Grand Angle
Jean-Baptiste Akassou lance son tournoi de détection
Toujours en activité en Grèce, Jean-Baptiste Akassou (40 ans) ramène en Côte d’Ivoire la 3e édition de son tournoi de détection des U10 et U13. Après deux éditions organisées en Grèce, il veut offrir aux jeunes ivoiriens une vitrine et un accès direct à l’Europe.
Milieu défensif de Asteras Stravou, Jean-Baptiste Akassou entraîne aussi la réserve du club et encadre près de 80 jeunes. Son parcours impose le respect. Passé dans 13 clubs en Grèce, il a également évolué en Thaïlande et en Hongrie. Son réseau est solide. Et l’homme prépare sa reconversion.
« Je suis toujours en activité, mais je veux avancer. Pour bien finir, il faut un diplôme de formateur. C’est la condition pour une retraite paisible », nous explique-t-il.
Un tournoi qui grandit
Du 6 au 20 décembre, le footballeur organise à Abidjan la 3e édition de son tournoi réservé aux U10 et U13. C’est la première fois que l’événement se déroule en Côte d’Ivoire. Les deux précédentes éditions avaient eu lieu en Grèce.
En effet, 16 équipes participent. 8 enfants par équipe, 7 joueurs de champ et un gardien. Deux groupes de 8. Le format est simple et rythmé. Les meilleurs jeunes seront sélectionnés pour jouer en Europe et en Asie. Ils affronteront notamment les académies d’Olympiakos et de Panathinaïkos.

Affiche officielle du tournoi.
« Beaucoup d’académies ont besoin d’aide pour exister dans cette catégorie d’âges. Je veux leur offrir une vitrine. Je veux détecter les pépites. Nous allons faire venir des recruteurs », souligne Akassou.
Une passerelle vers l’étranger
Son objectif est clair : créer une connexion directe entre la Côte d’Ivoire et les clubs étrangers.
« C’est une vision à 360 degrés. Cette catégorie n’est pas suivie. Pourtant, tout commence à cet âge. Il faut mettre la lumière sur ces gamins », insiste-t-il.
Plusieurs agents sont annoncés. Des recruteurs aussi. Des anciennes gloires du football ivoirien viendront observer. Le timing est stratégique. À l’approche de la CAN au Maroc, Akassou veut donner un signal fort.
Un message aux joueurs
Avec son expérience, l’ancien joueur du Stade d’Abidjan transmet un conseil important aux joueurs professionnels.

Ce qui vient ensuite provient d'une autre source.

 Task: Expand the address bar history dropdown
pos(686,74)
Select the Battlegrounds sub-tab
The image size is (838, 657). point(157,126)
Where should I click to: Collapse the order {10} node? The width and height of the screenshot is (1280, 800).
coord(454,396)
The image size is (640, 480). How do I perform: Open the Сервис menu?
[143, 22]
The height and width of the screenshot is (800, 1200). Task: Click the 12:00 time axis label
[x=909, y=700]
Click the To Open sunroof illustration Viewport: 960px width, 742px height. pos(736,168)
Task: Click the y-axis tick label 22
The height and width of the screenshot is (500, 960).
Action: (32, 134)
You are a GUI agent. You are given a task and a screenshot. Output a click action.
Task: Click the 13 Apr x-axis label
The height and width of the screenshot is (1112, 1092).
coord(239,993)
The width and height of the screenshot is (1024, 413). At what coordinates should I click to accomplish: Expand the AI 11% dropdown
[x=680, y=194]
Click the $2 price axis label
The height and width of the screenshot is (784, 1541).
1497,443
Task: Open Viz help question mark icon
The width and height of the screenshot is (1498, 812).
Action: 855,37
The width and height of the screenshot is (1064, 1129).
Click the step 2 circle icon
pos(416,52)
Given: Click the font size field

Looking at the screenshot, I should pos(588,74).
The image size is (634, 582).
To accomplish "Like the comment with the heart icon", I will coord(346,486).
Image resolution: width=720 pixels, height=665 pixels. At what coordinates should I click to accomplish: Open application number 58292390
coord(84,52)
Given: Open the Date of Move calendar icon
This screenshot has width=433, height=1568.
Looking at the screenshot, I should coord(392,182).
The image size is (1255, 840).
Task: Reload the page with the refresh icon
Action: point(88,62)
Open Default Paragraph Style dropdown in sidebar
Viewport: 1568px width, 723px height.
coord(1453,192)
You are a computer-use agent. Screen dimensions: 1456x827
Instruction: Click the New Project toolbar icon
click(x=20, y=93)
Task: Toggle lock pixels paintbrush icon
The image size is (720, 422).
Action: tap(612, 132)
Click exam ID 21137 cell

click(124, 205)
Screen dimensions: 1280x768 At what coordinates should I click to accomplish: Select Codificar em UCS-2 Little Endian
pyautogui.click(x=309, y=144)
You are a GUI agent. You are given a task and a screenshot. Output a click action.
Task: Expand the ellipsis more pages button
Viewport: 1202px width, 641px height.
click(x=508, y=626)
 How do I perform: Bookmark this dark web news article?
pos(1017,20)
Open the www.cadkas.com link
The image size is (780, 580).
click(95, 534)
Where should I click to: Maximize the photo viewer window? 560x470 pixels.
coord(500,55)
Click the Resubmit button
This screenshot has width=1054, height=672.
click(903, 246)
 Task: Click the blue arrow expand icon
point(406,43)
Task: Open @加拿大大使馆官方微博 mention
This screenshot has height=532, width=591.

« Quand on joue longtemps dans un pays, il faut créer des affinités. Il faut construire des contacts sérieux. Et, si possible, demander la nationalité. Cela facilite les allers-retours après la carrière. C’est la meilleure manière de préparer l’après-carrière. »
Formé à l’INJS, Akassou a également fait les bancs à Bordeaux. Il est ensuite passé par le Valet Athletic Club de Bouaké. Puis a évolué au Stade d’Abidjan sous Zaré Mamadou. Aujourd’hui, il veut transmettre.
« Les enfants ont besoin de suivi. Les parents doivent comprendre ce qui se passe avant et après les entraînements. Ils doivent accompagner. »
Son tournoi n’est donc pas un simple événement. C’est un outil. Une passerelle. Une opportunité pour des enfants souvent sans visibilité. Et, pour Akassou, ce n’est qu’un début.